Discrimination : le juge doit s’assurer du respect du RGPD

 

17 octobre 2024

 

| Droit social |

 

   

Guillaume Roland          Sandrine Henrion

 

Dans le cadre d’un litige visant à faire reconnaitre une discrimination syndicale en matière d’évolution salariale et professionnelle, un représentant du personnel avait saisi le conseil de prud’hommes et, pour établir la matérialité des faits, avait demandé au juge d’ordonner la communication de documents personnels concernant d’autres salariés (bulletins de salaire, historique de carrière).

Cette mesure d’instruction ordonné par le juge « avant dire droit » était contestée par l’employeur qui invoquait le droit à la protection des données personnelles de ces salariés garanti par le RGPD.

Dans un arrêt du 3 octobre dernier*, la deuxième chambre civile de la Cour de cassation a procédé à un contrôle de proportionnalité de la mesure afin de s’assurer de sa licéité et dont elle détaille les modalités :

– La mesure doit être fondée sur un droit national,

– Elle constitue une mesure nécessaire et proportionnée, et,

– Elle garantit la protection de l’indépendance de la justice et de procédures judiciaires et l’exécution des demandes de droit civil.

La Cour de cassation en déduit que la communication de documents personnels, tels que les bulletins de paie des salariés tiers et leur mise à disposition d’un salarié, invoquant l’existence d’une discrimination syndicale ordonnées par la juridiction prud’homale, répond ainsi aux exigences de licéité des articles 6 et 23 du RGPD.

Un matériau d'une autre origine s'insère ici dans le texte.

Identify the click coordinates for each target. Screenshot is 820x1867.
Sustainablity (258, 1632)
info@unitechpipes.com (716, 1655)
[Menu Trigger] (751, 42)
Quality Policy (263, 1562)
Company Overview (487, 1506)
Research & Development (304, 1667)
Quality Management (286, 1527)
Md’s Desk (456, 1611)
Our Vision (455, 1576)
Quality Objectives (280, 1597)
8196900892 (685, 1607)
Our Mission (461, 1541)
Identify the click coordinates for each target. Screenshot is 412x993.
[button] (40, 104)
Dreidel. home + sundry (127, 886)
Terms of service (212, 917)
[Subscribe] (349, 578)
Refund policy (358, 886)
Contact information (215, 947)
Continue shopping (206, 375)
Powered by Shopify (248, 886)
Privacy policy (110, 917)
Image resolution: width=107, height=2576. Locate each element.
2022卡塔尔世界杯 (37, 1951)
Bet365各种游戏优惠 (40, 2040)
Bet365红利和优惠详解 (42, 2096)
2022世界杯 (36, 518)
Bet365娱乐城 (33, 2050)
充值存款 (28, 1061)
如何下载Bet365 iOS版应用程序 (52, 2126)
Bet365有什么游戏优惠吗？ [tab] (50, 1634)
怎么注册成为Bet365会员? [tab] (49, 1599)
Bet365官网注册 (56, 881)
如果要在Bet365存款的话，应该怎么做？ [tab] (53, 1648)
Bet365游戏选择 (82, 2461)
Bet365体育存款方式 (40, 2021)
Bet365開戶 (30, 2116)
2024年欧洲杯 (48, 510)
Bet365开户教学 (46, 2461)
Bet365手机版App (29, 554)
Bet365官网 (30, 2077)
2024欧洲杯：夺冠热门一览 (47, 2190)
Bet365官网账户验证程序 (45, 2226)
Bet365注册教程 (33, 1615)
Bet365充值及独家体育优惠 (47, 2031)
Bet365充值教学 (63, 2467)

Puis, reprenant l’avis rendu par la Chambre sociale le 24 avril 2024**, l’arrêt précise que le juge prud’homal saisi d’une demande de communication contenant des données à caractère personnel dans le cadre d’un litige pour discrimination doit :

– rechercher si la communication des données est indispensable à l’exercice du droit à la preuve et proportionnée au but poursuivi. 

– cantonner, au besoin d’office, le périmètre de production de pièces sollicitées au regard notamment des faits invoqués et de la nature des pièces sollicitées.

– veiller au principe de minimisation des données à caractère personnel, en ordonnant, au besoin d’office, l’occultation sur les documents à communiquer par l’employeur au salarié de toutes les données à caractère personnel des salariés de comparaison non indispensables à l’exercice du droit à la preuve et proportionnées au but poursuivi.

– et, faire injonction aux parties de n’utiliser ces données, contenues dans les documents dont la communication est ordonnée, qu’aux seules fins de l’action en discrimination.

 

Notre avis : Dans le cadre d’une action en discrimination, l’employeur ne peut invoquer le RGPD pour s’opposer à une demande de communication de pièces. Toutefois, le juge devra opérer un contrôle spécifique afin de garantir la protection des salariés tiers au litige et c’est sur cette base qu’il conviendra de s’attarder pour limiter cette demande.